What protections for privacy are there ?
- There is no right for a controlling person to be notified that a creditor or other person has been granted access to the Register,
- There is no right to challenge the release of information, e.g. Minister of National Revenue could be a creditor seeking personal information that could then be automatically sent to the taxation authority of the controlling person's jurisdiction of residence;
- Moreover, proposed amendments to the CBCA would expand the parties who have access to the Register to include certain investigative bodies (yet to be defined);
- In contrast, however, the corporation must prepare and maintain the Register by safeguarding personal information in accordance with the Personal Information Protection and Electronic Documents Act (Canada), which also mandates the corporation to obtain the consent of a person whose personal information is gathered, stored and shared. It is far from clear how a corporation can comply with these apparently conflicting obligations.

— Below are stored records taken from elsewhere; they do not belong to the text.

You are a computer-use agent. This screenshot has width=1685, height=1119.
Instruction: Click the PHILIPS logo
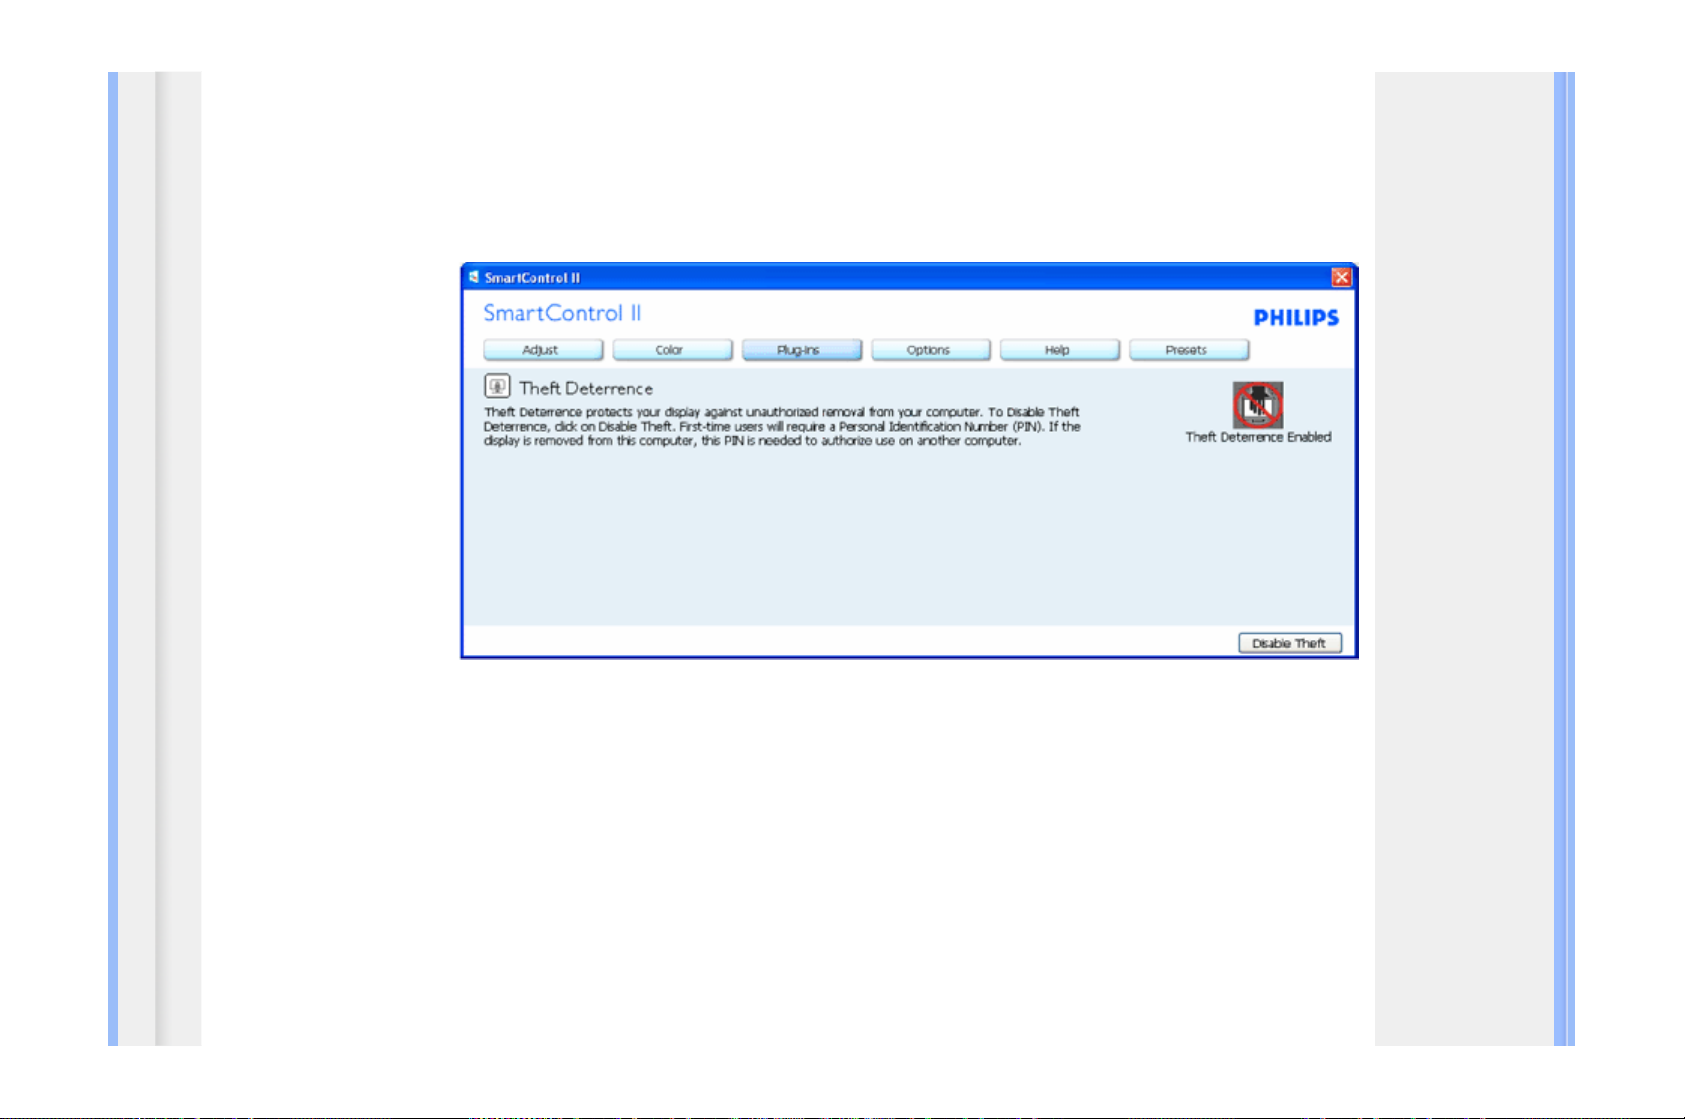(x=1296, y=318)
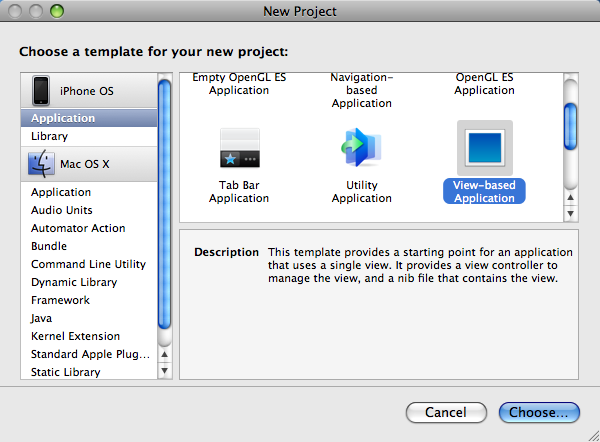Click the template list scroll up arrow
The width and height of the screenshot is (600, 442).
[570, 196]
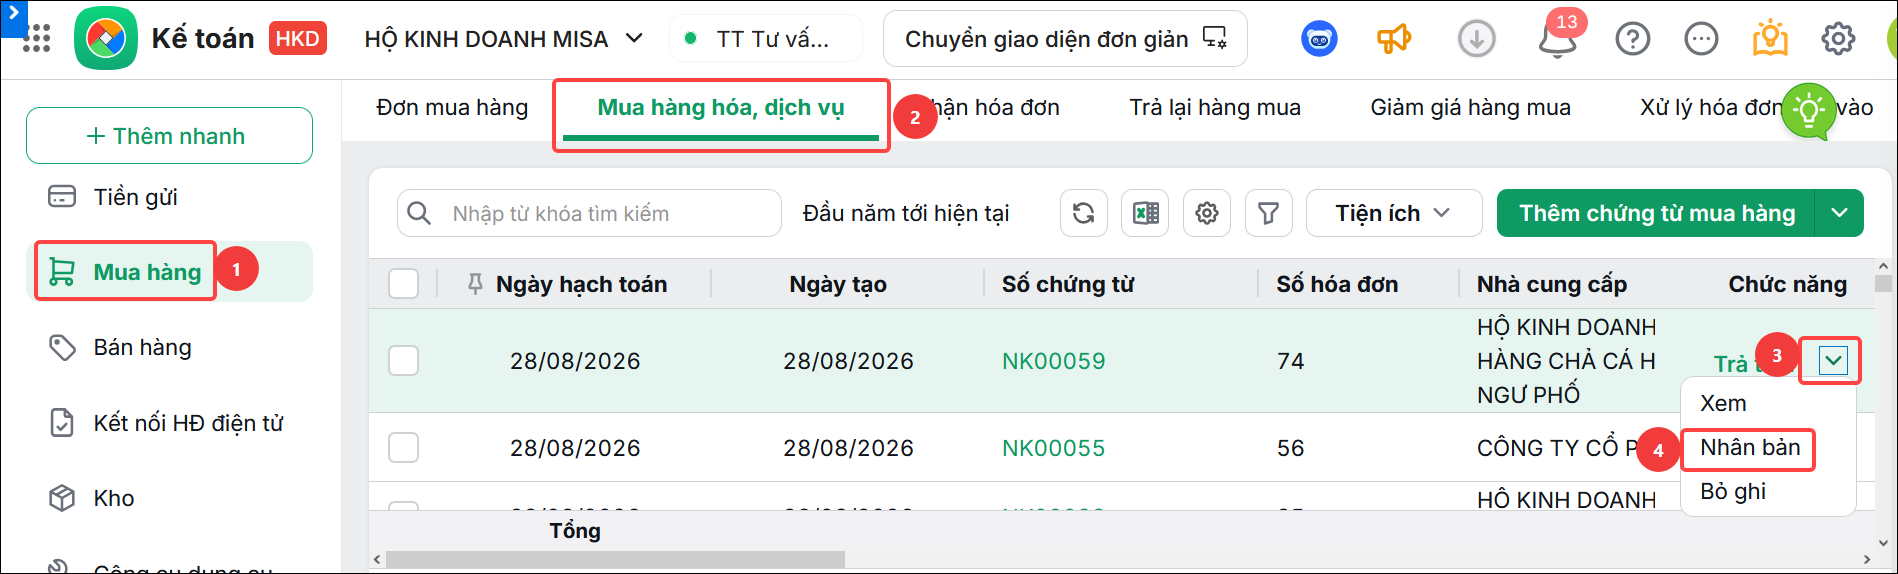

Governments in Canada (and around the world) are aggressively gathering personal information about individuals and certain corporations and automatically transmitting it to other governmental authorities, with virtually no protection for privacy rights.
In contrast, the Canadian Courts are developing new protections for individuals who are harmed through the broadcast of personal information through social media.
In the case of Jane Doe 72511 v. N.M. et al.3 , a spurned lover posted nude pictures of his former girlfriend on a pornographic site; she sued him and won on the basis of the new tort of public disclosure of private facts. The plaintiff successfully proved the following elements of the tort:
- The defendant publicized an aspect of the plaintiff's private life,
- The plaintiff did not consent to the publication,
- The matter publicized would be highly offensive to a reasonable person, and
- The publication was not of legitimate concern to the public.
While it is not appropriate, or possible, to apply this new tort to the actions of governments pursuant to sovereign Parliamentary legislation, the public needs to be aware of the full implications when successful companies and individuals are singled out for alleged misconduct, and these policies of transparency and automatic exchange of information put the privacy rights of all of us at risk.
There needs to be a public debate about the consequences of these policies that erode a fundamental Western value, especially when dealing with corrupt regimes outside Canada.
1 Currently, Canada has 93 Tax Treaties with other comparable jurisdictions, and 24 TIEA's with low‐tax jurisdictions around the world.
2 2017 DTC 5028 (Federal Court of Appeal of Canada)
The content of this article is intended to provide a general guide to the subject matter. Specialist advice should be sought about your specific circumstances.